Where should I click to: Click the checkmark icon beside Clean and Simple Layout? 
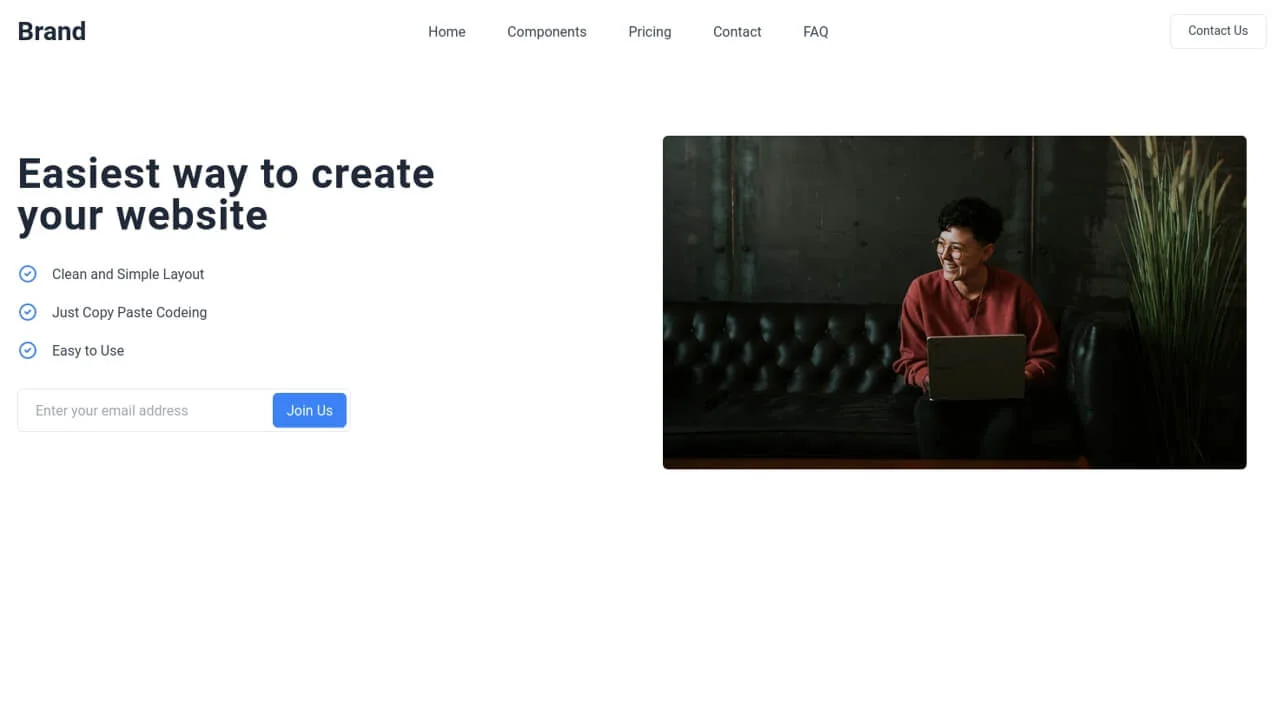[27, 273]
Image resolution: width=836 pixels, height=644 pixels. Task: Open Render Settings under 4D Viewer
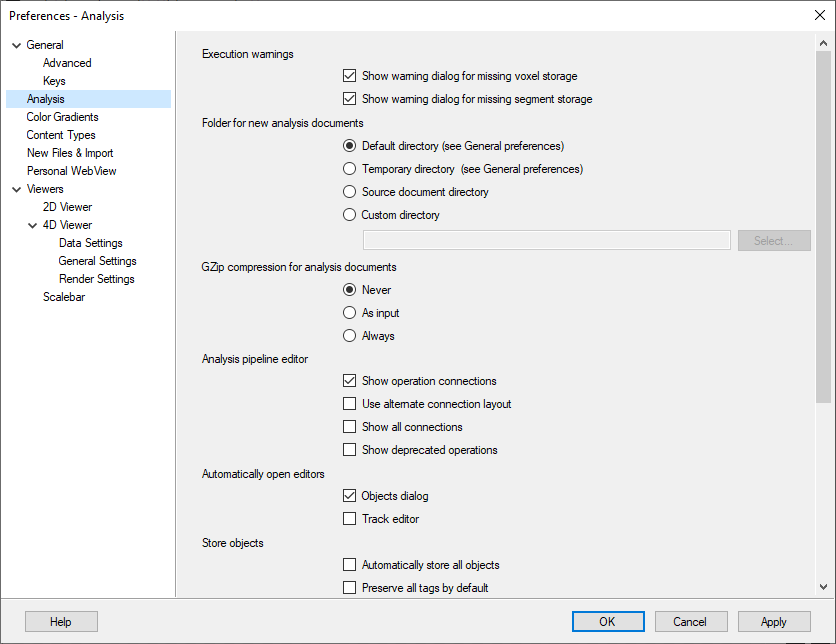pos(97,278)
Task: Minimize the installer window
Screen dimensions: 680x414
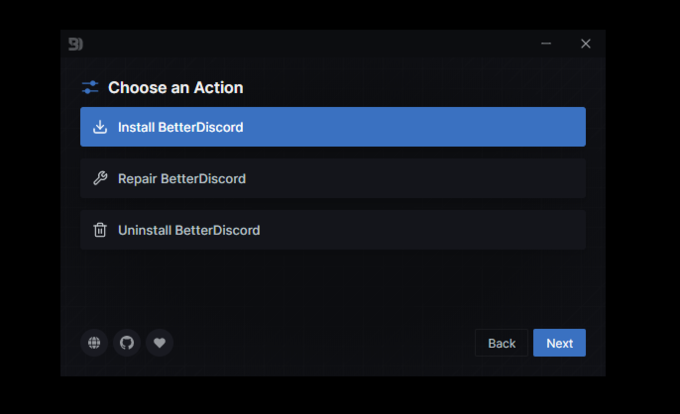Action: 546,43
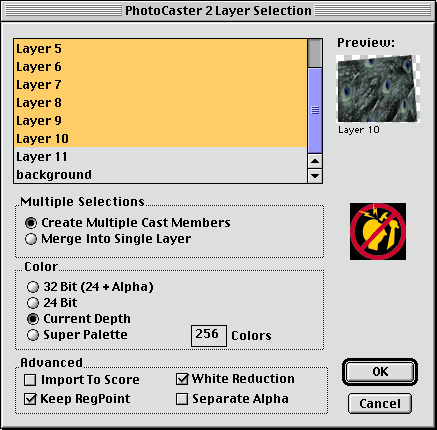Click the Cancel button
Viewport: 437px width, 430px height.
pos(380,404)
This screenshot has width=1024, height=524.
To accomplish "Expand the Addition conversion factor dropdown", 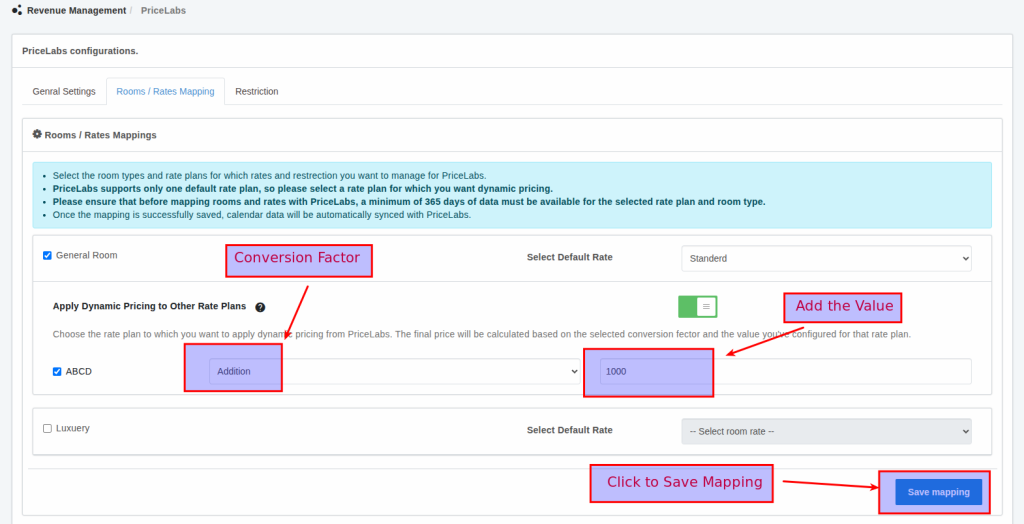I will [395, 371].
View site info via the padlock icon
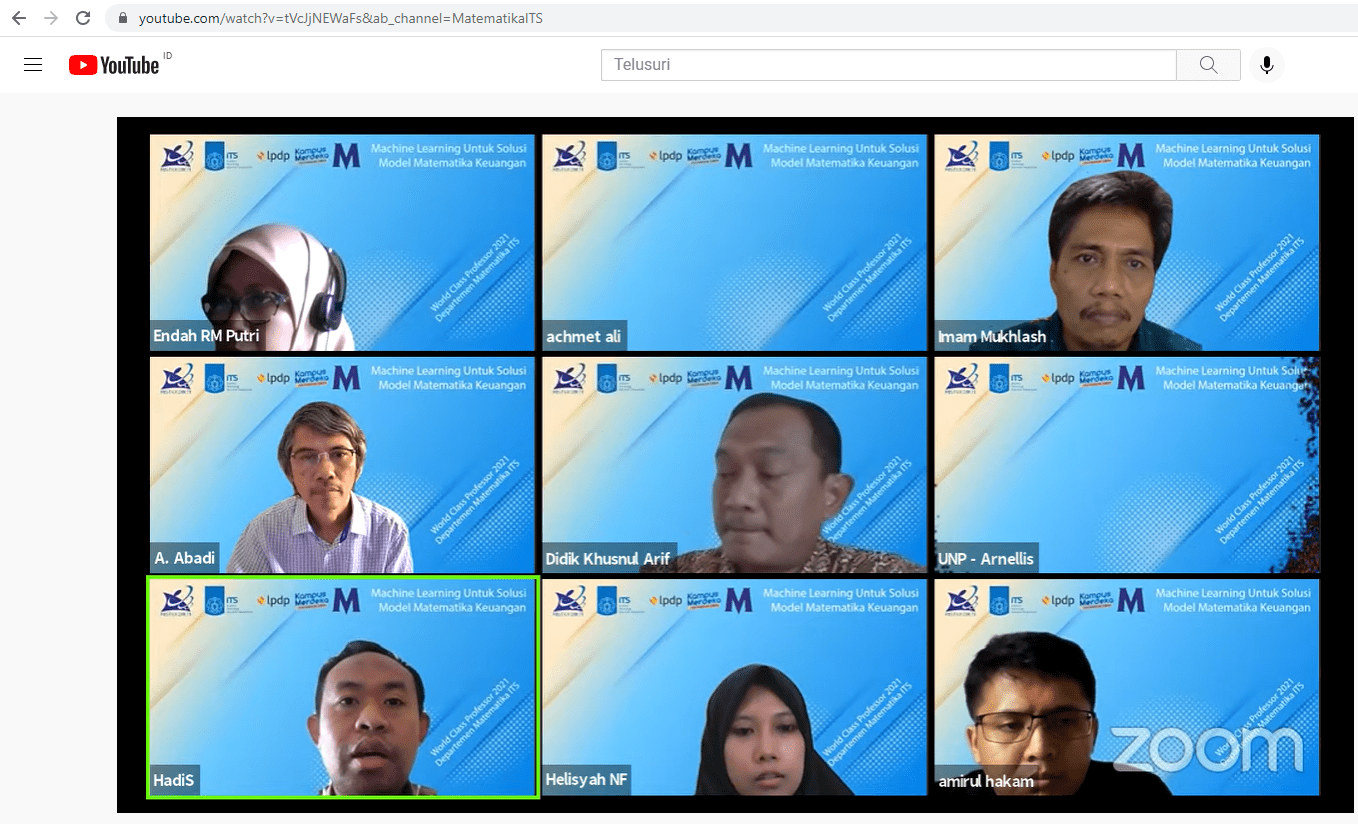The width and height of the screenshot is (1358, 824). [123, 18]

┄┄┄┄┄┄┄┄┄┄

### REQUIRED WORK
Say again, word for word, the lines beginning at the top of the data and ending with the line that has "This screenshot has width=1024, height=524.". Skip the pictures.

### WRITTEN ANSWER
Where should I click to: Click the checkmark icon beside Clean and Simple Layout? 
[27, 273]
Image resolution: width=836 pixels, height=644 pixels. Task: Open Render Settings under 4D Viewer
pos(97,278)
Task: Minimize the installer window
Screen dimensions: 680x414
Action: 546,43
Click the Cancel button
Viewport: 437px width, 430px height.
pos(380,404)
This screenshot has width=1024, height=524.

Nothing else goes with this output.